The Road to Oblivion
As usual on Saturday I haven't much time for blogging. But here's a few quick things. Earlier today I went on the Old Enfield Road, now called Gate Five of Quabbin Resevoir. Enfield, Massachusetts is now buried beneath Quabbin, one of several Valley towns flooded to make the resevoir, which provides drinking water for Boston. Here's the entrance:
Old Enfield Road used to lead to Enfield. This is the town of Enfield as it appeared before being flooded out of existence.
From the Wikipedia:
Enfield was a town in Hampshire County, Massachusetts. The town was incorporated in 1816 from portions of Greenwich and Belchertown. It was named in honor of one of its early settlers, Robert Field. General Joseph Hooker, Union general during the American Civil War, was once a resident, and his grandfather was once a town leader.

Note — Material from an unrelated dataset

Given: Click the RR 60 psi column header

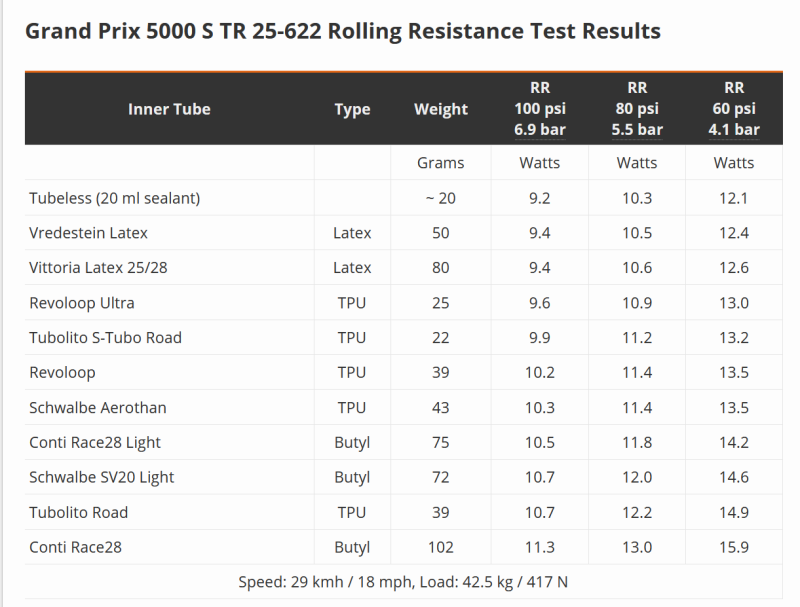Looking at the screenshot, I should [734, 109].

It was centered at the junction of the east and west branches of the Swift River, and the Athol Branch of the Boston and Albany Railroad ran through the town. The town was disincorporated on April 28, 1938 and portions of the town were annexed to the adjacent towns of Belchertown, New Salem, Pelham, and Ware. (Not all of the former town is presently in Hampshire County; the portion ceded to New Salem is now in Franklin County.) The headquarters of the Metropolitan District Commission during the construction of the Quabbin Reservoir was located in the former town, and was the last building razed in the Swift River Valley, in 1940. The majority of the town center now lies submerged beneath the reservoir, although the Quabbin Observatory and Enfield Lookout, located on scenic Quabbin Hill, as well as the main entrance and headquarters of Quabbin State Park, a popular tourist destination with an emphasis on state history and nature, are all within the former town's limits.
Enfield House, an on-campus living facility at Hampshire College in Amherst, Massachusetts, is named after the former town
While the snow pack in general has melted some over the past week, in the woods the snow covering is still quite deep.

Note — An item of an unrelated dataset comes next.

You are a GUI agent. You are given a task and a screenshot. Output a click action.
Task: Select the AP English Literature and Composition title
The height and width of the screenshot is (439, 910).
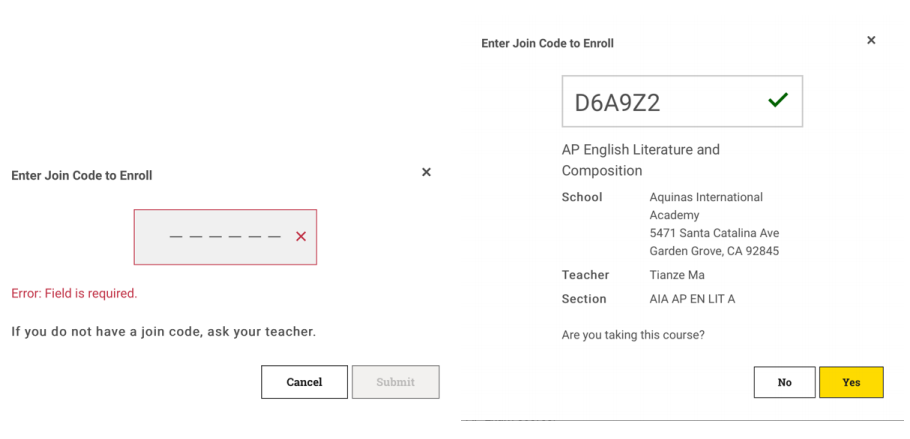point(640,160)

It is incredibly pretty in spots along Gate Five, with a gurgling brook that makes a magical sound.
The road was mostly clear, but in spots we had to shuffle along on sheer ice.
It wasn't all virgin forest either, a wide swath has been cut to accomodate power cables.
We passed this mysterious foundation for a building no longer existing.
Perhaps sometimes a ghost visits it, wondering what became of the town. Soon we arrived at the point where the road disappears into the water, a dead-end that once led to the now vanished Enfield.
Suddenly the road ends and the trees part to show the wide open vista of the mighty Quabbin.
The resevoir is still pretty much frozen solid. Near the shore some of the ice has buckled, and as you can see the ice is quite thick, about 15 inches.
Here I am, relaxing by the shore, and grokking on all the nature all around me.
I'm so looking forward to all the fun adventures I intend to have this summer.
This is a picture of me and my bud Buddy cooking pancakes at the cot shelter in Northampton.
People sometimes ask me if I feel uncomfortable among the street people who make up a lot of the population I encounter at the shelter and at the Amherst Survival Center. The question makes me laugh.
For one thing, it isn't only alcoholics, drug addicts and other ne'er do wells who make up the homeless population. A small but significant percentage are people who are in some ways too good to make it in normal society - people too smart, too sensitive, too unwilling to compromise to fit in. Often they are among the wisest and most clear-eyed observers of our communities, and they usually have one thing in common. They look like bums you would mistakenly think you didn't want to meet.
As for the others, well, some of them are tough guys, although most people by the time they hit the cot shelter have been beaten down into passive resignation. But even the worst of them do not comprise what I would consider dangerous company. I know who the most dangerous people are, and they almost always wear suits and ties.
I've been in rooms full of politicians, business leaders, and educators, and felt in much more danger. The worst the street folk might do is roll me for what little money I have, but those suit and tie types want your soul, and they want it on the cheap.